Top, left to right: Szentmihalyi, Kolar, P. Juhasz, Nosko, Dunai III, Harsanyi, Horvath, Dunai II, Szigethi.
Bottom: Fazekas, Fekete, A. Toth, Bene, Zambo, Kellner, L. Nagy.
Almost everybody played for the national team, always a sign of strong team. But there was more: in 1974 the Ujpesti Dosza came very close to playing total football unlike Ferencvaros. The arch-rivals had to change almost the whole team at that time and their very young squad lacked experience – I saw both clubs live at that time and Ujpesti Dosza were fun; Ferencvaros were not. Lilak seemed to have the right chemistry, the right skill and intelligence, and the right policy – for example, Bene was nearing retirement, but Fekete was expected not only to replace him, but to become the next ‘big player’. Both played together, the transition was to go smoothly. Well, Fekete did not become big star… but for the moment everything was great, temporary obscuring the deepening crisis of Hungarian football. Ferencvaros got the cup. Unlike Ujpesti Dozsa, ‘Fradi’ were not made yet – it was young squad, not fully formed, and far from reaching its potential. Transitional team.

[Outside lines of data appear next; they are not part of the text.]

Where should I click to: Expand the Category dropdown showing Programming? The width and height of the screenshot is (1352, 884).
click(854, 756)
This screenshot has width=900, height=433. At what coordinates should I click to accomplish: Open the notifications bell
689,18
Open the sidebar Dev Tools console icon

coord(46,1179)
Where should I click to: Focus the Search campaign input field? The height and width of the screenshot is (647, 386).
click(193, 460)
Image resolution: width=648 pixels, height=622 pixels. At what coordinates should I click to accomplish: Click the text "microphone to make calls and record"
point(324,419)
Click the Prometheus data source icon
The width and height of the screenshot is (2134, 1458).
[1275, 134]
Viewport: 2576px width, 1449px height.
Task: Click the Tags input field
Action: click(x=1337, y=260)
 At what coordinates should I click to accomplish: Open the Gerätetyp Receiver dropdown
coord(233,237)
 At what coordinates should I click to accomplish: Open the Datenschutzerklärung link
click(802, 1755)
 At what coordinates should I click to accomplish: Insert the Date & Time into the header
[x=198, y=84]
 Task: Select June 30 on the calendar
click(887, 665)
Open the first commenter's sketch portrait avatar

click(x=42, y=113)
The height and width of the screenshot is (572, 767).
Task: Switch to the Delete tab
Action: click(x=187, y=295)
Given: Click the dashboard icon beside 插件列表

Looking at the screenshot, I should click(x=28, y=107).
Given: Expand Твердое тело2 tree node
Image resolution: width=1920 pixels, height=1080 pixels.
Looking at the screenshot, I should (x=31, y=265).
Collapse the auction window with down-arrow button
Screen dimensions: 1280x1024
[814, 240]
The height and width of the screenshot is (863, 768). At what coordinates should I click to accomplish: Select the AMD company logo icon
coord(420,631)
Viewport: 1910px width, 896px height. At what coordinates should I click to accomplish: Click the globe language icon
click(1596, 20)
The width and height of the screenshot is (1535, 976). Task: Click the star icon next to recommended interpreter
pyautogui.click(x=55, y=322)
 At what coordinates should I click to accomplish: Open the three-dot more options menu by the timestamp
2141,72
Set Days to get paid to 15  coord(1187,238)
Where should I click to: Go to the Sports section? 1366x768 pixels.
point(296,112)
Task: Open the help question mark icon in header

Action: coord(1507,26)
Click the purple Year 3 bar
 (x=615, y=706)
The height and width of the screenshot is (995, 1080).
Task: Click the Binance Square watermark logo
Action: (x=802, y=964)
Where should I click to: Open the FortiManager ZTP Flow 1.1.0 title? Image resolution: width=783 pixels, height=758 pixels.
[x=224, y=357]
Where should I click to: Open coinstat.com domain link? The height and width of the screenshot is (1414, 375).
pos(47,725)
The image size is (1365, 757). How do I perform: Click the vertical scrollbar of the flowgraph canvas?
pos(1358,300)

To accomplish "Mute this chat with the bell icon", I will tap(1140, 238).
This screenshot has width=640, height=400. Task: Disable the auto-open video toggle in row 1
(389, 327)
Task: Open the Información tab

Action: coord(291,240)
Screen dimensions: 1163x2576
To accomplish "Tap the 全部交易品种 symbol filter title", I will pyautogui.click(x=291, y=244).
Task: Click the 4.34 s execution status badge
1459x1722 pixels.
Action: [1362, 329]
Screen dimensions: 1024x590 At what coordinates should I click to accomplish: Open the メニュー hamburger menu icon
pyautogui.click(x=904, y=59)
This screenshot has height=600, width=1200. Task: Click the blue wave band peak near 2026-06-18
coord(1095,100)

Top, left to right: Gyozo Martos, Istvan Juhasz, Istvan Geczi, Miklos Pancsics, Peter Vepi, Istvan Megyesi, Ferenc Csanadi – coach.
Bottom: Istvan Szoke, Laszlo Branikovits, Jozsef Mucha, Zoltan Ebedli, Zoltan Engelbrecht. Both winning clubs performed well in the European club tournaments. More layers eclipsing reality.